[Start of Attachment]

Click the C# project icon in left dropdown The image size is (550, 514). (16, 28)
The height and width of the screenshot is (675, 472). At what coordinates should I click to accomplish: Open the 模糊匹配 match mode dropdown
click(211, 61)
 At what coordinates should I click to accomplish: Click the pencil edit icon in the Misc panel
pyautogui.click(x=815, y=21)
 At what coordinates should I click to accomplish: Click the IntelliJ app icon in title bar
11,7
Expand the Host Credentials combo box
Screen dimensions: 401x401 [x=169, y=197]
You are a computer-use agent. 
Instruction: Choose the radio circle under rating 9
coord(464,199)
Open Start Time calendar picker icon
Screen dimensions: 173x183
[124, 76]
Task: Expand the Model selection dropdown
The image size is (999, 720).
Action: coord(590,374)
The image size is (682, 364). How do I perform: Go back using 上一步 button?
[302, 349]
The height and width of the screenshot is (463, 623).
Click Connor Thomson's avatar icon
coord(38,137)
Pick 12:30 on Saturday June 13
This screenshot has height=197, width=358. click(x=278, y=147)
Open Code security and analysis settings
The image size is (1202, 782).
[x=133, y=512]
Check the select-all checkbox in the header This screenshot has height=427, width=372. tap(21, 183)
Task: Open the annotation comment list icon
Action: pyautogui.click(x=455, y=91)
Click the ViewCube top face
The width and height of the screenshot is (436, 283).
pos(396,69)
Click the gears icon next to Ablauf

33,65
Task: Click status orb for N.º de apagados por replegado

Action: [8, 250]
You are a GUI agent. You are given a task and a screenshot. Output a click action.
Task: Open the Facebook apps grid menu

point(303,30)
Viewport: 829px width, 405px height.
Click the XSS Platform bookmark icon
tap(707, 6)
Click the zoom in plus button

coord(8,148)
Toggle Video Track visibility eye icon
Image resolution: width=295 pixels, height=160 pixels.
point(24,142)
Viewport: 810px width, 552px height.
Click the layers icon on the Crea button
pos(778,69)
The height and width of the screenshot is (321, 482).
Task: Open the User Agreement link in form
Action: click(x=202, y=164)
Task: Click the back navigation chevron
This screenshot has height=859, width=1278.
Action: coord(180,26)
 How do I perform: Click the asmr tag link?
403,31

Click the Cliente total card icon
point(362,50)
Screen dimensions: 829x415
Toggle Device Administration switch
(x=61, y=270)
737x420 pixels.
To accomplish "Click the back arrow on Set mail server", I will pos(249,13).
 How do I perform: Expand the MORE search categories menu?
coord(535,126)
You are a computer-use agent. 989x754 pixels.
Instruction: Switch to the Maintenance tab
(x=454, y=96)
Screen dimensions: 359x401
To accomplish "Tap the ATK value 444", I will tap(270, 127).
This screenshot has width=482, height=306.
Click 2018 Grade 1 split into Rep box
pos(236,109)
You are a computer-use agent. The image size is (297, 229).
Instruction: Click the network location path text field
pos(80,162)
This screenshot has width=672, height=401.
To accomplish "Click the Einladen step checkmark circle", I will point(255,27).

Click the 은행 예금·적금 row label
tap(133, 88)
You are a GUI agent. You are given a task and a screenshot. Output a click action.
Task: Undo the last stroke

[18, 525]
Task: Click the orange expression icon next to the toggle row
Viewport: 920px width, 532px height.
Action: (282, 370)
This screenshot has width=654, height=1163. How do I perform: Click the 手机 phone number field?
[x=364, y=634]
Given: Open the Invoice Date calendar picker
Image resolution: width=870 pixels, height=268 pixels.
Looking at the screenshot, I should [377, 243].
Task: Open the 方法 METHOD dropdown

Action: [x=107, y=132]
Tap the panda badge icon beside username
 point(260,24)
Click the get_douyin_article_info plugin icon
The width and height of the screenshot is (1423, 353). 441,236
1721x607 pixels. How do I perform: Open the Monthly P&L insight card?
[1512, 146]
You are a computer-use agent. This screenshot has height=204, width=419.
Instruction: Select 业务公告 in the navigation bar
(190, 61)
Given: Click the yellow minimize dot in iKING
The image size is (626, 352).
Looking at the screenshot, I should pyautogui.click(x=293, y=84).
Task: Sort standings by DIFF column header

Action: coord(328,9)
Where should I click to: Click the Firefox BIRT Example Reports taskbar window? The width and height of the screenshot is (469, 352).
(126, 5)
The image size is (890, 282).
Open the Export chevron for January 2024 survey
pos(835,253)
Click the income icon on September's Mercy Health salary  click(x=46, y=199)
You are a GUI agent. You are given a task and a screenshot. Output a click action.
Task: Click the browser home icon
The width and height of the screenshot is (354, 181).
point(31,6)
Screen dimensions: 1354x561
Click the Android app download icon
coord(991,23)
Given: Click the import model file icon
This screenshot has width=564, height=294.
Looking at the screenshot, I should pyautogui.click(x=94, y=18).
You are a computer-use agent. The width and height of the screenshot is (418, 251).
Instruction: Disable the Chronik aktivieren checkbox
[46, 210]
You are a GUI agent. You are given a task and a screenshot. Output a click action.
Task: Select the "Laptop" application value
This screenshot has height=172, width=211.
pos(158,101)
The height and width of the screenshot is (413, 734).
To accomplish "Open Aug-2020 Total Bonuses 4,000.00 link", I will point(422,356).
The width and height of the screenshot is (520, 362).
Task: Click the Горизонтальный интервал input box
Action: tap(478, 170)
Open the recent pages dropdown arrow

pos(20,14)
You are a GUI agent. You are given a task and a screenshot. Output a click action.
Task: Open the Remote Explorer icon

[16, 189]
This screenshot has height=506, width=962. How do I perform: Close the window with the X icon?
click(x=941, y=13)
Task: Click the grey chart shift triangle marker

[End of Attachment]

> [Work to complete]
Would you output the full listing exactly as it stands?

> [Response for this exercise]
Click the C# project icon in left dropdown The image size is (550, 514). (16, 28)
The height and width of the screenshot is (675, 472). At what coordinates should I click to accomplish: Open the 模糊匹配 match mode dropdown
click(211, 61)
 At what coordinates should I click to accomplish: Click the pencil edit icon in the Misc panel
pyautogui.click(x=815, y=21)
 At what coordinates should I click to accomplish: Click the IntelliJ app icon in title bar
11,7
Expand the Host Credentials combo box
Screen dimensions: 401x401 [x=169, y=197]
You are a computer-use agent. 
Instruction: Choose the radio circle under rating 9
coord(464,199)
Open Start Time calendar picker icon
Screen dimensions: 173x183
[124, 76]
Task: Expand the Model selection dropdown
The image size is (999, 720).
Action: coord(590,374)
The image size is (682, 364). How do I perform: Go back using 上一步 button?
[302, 349]
The height and width of the screenshot is (463, 623).
Click Connor Thomson's avatar icon
coord(38,137)
Pick 12:30 on Saturday June 13
This screenshot has height=197, width=358. click(x=278, y=147)
Open Code security and analysis settings
The image size is (1202, 782).
[x=133, y=512]
Check the select-all checkbox in the header This screenshot has height=427, width=372. tap(21, 183)
Task: Open the annotation comment list icon
Action: pyautogui.click(x=455, y=91)
Click the ViewCube top face
The width and height of the screenshot is (436, 283).
pos(396,69)
Click the gears icon next to Ablauf

33,65
Task: Click status orb for N.º de apagados por replegado

Action: [8, 250]
You are a GUI agent. You are given a task and a screenshot. Output a click action.
Task: Open the Facebook apps grid menu

point(303,30)
Viewport: 829px width, 405px height.
Click the XSS Platform bookmark icon
tap(707, 6)
Click the zoom in plus button

coord(8,148)
Toggle Video Track visibility eye icon
Image resolution: width=295 pixels, height=160 pixels.
point(24,142)
Viewport: 810px width, 552px height.
Click the layers icon on the Crea button
pos(778,69)
The height and width of the screenshot is (321, 482).
Task: Open the User Agreement link in form
Action: click(x=202, y=164)
Task: Click the back navigation chevron
This screenshot has height=859, width=1278.
Action: coord(180,26)
 How do I perform: Click the asmr tag link?
403,31

Click the Cliente total card icon
point(362,50)
Screen dimensions: 829x415
Toggle Device Administration switch
(x=61, y=270)
737x420 pixels.
To accomplish "Click the back arrow on Set mail server", I will pos(249,13).
 How do I perform: Expand the MORE search categories menu?
coord(535,126)
You are a computer-use agent. 989x754 pixels.
Instruction: Switch to the Maintenance tab
(x=454, y=96)
Screen dimensions: 359x401
To accomplish "Tap the ATK value 444", I will tap(270, 127).
This screenshot has width=482, height=306.
Click 2018 Grade 1 split into Rep box
pos(236,109)
You are a computer-use agent. The image size is (297, 229).
Instruction: Click the network location path text field
pos(80,162)
This screenshot has width=672, height=401.
To accomplish "Click the Einladen step checkmark circle", I will point(255,27).

Click the 은행 예금·적금 row label
tap(133, 88)
You are a GUI agent. You are given a task and a screenshot. Output a click action.
Task: Undo the last stroke

[18, 525]
Task: Click the orange expression icon next to the toggle row
Viewport: 920px width, 532px height.
Action: (282, 370)
This screenshot has width=654, height=1163. How do I perform: Click the 手机 phone number field?
[x=364, y=634]
Given: Open the Invoice Date calendar picker
Image resolution: width=870 pixels, height=268 pixels.
Looking at the screenshot, I should [377, 243].
Task: Open the 方法 METHOD dropdown

Action: [x=107, y=132]
Tap the panda badge icon beside username
 point(260,24)
Click the get_douyin_article_info plugin icon
The width and height of the screenshot is (1423, 353). 441,236
1721x607 pixels. How do I perform: Open the Monthly P&L insight card?
[1512, 146]
You are a computer-use agent. This screenshot has height=204, width=419.
Instruction: Select 业务公告 in the navigation bar
(190, 61)
Given: Click the yellow minimize dot in iKING
The image size is (626, 352).
Looking at the screenshot, I should pyautogui.click(x=293, y=84).
Task: Sort standings by DIFF column header

Action: coord(328,9)
Where should I click to: Click the Firefox BIRT Example Reports taskbar window? The width and height of the screenshot is (469, 352).
(126, 5)
The image size is (890, 282).
Open the Export chevron for January 2024 survey
pos(835,253)
Click the income icon on September's Mercy Health salary  click(x=46, y=199)
You are a GUI agent. You are given a task and a screenshot. Output a click action.
Task: Click the browser home icon
The width and height of the screenshot is (354, 181).
point(31,6)
Screen dimensions: 1354x561
Click the Android app download icon
coord(991,23)
Given: Click the import model file icon
This screenshot has width=564, height=294.
Looking at the screenshot, I should pyautogui.click(x=94, y=18).
You are a computer-use agent. The width and height of the screenshot is (418, 251).
Instruction: Disable the Chronik aktivieren checkbox
[46, 210]
You are a GUI agent. You are given a task and a screenshot. Output a click action.
Task: Select the "Laptop" application value
This screenshot has height=172, width=211.
pos(158,101)
The height and width of the screenshot is (413, 734).
To accomplish "Open Aug-2020 Total Bonuses 4,000.00 link", I will point(422,356).
The width and height of the screenshot is (520, 362).
Task: Click the Горизонтальный интервал input box
Action: tap(478, 170)
Open the recent pages dropdown arrow

pos(20,14)
You are a GUI agent. You are given a task and a screenshot. Output a click action.
Task: Open the Remote Explorer icon

[16, 189]
This screenshot has height=506, width=962. How do I perform: Close the window with the X icon?
click(x=941, y=13)
Task: Click the grey chart shift triangle marker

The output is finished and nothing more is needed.